▶ Work to complete: All entries below are to be returned exactly, with pictures left out.

Screenshot grounding data:
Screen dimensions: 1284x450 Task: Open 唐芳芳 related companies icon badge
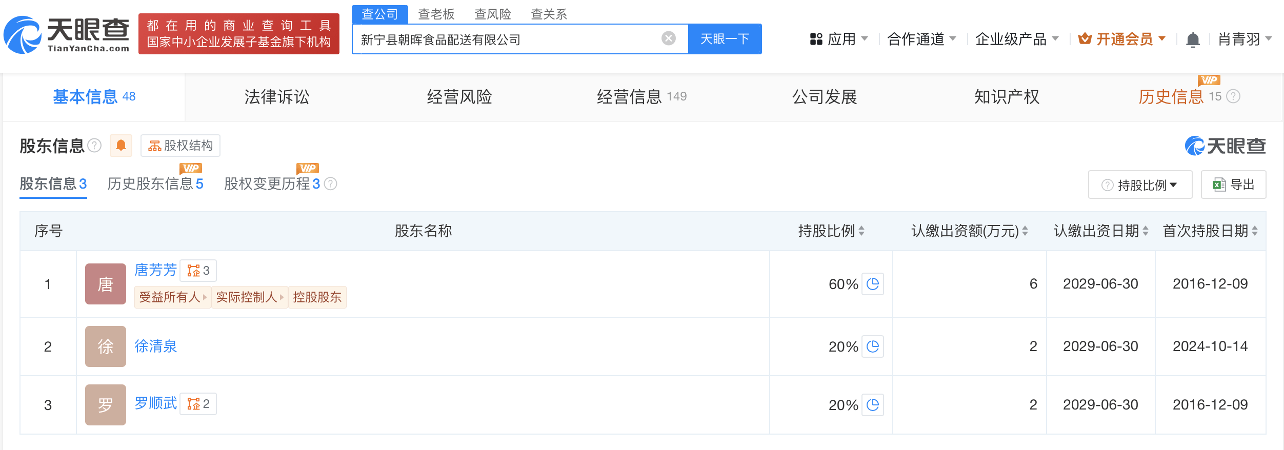click(x=198, y=271)
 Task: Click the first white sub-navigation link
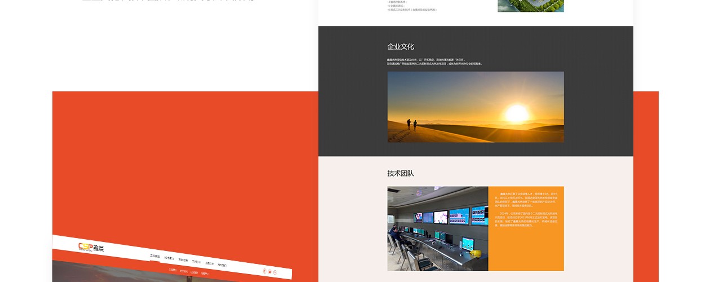(173, 270)
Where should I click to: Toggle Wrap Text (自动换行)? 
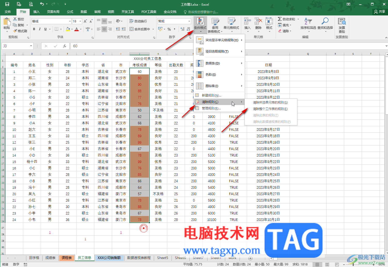click(x=138, y=21)
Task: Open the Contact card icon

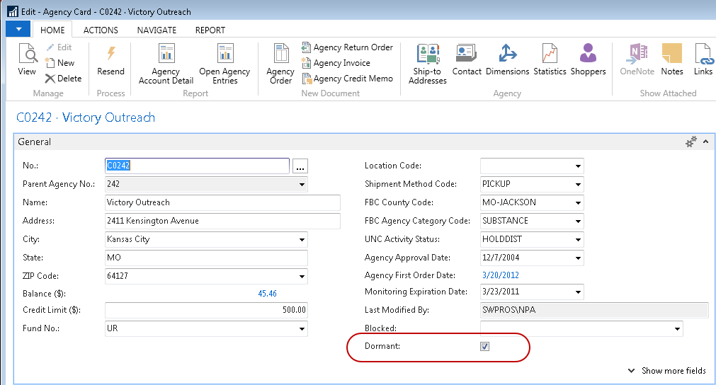Action: (467, 61)
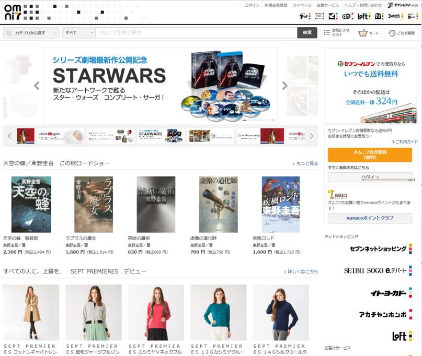Open 会員サービス in the top menu

328,5
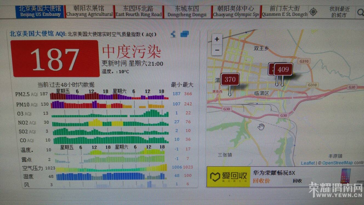
Task: Open the OpenStreetMap attribution link
Action: click(x=338, y=163)
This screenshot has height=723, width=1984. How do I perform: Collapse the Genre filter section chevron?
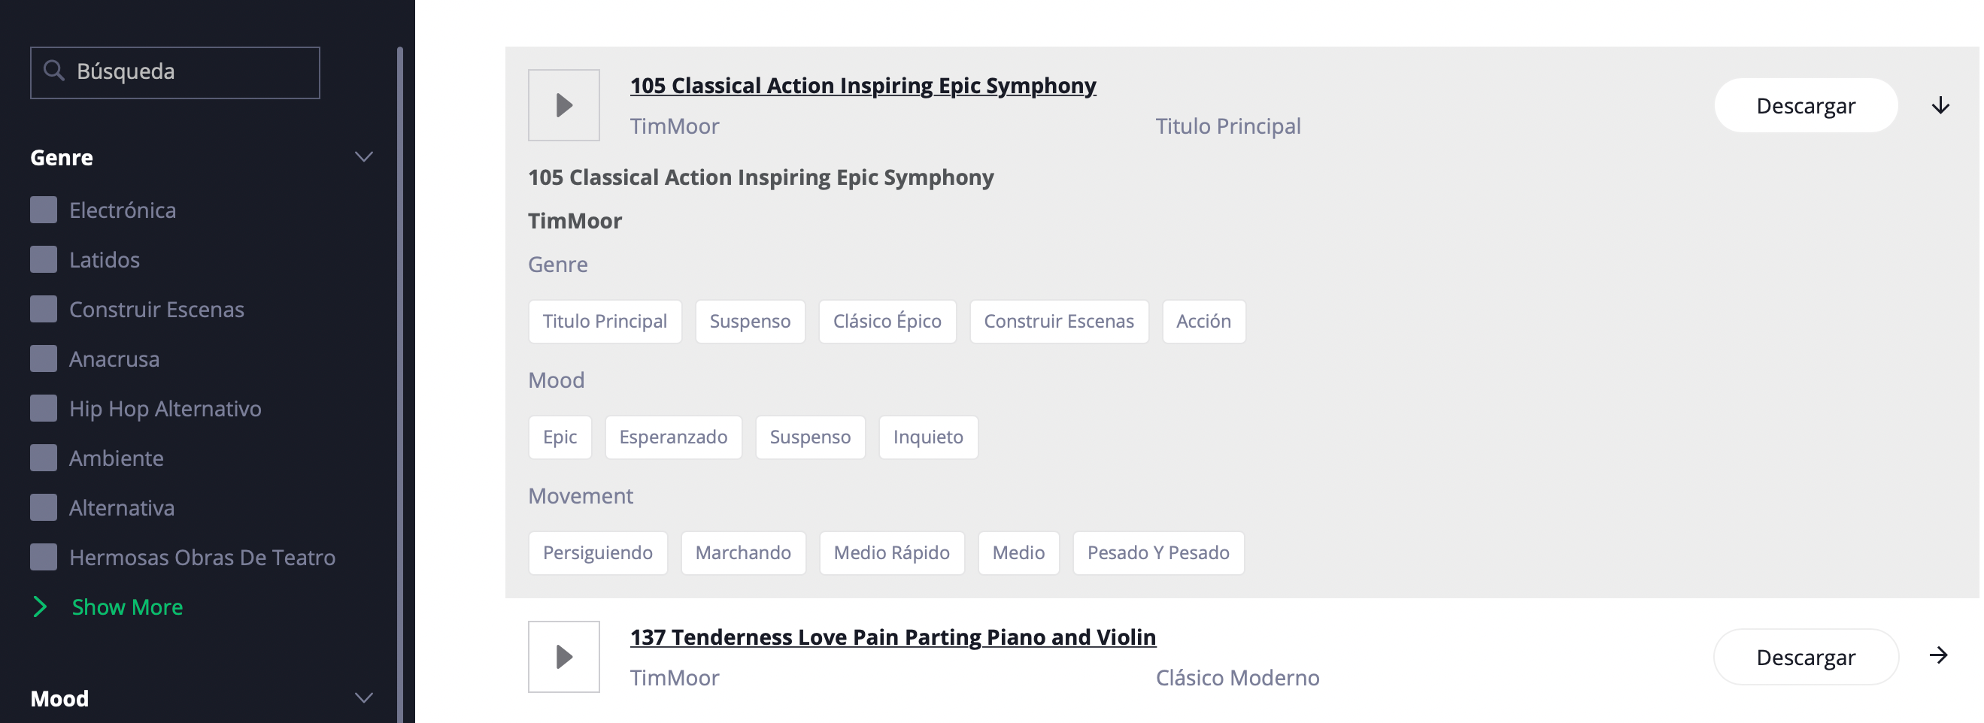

▶ Final answer:
Screen dimensions: 1284x450 Task: Open 唐芳芳 related companies icon badge
click(x=198, y=271)
 Task: Click the first white sub-navigation link
(173, 270)
Where should I click to: Toggle Wrap Text (自动换行)? 
click(x=138, y=21)
Task: Open the Contact card icon

Action: (467, 61)
Open 会員サービス in the top menu

328,5
Task: Open the OpenStreetMap attribution link
Action: click(x=338, y=163)
This screenshot has height=723, width=1984. How do I perform: Collapse the Genre filter section chevron?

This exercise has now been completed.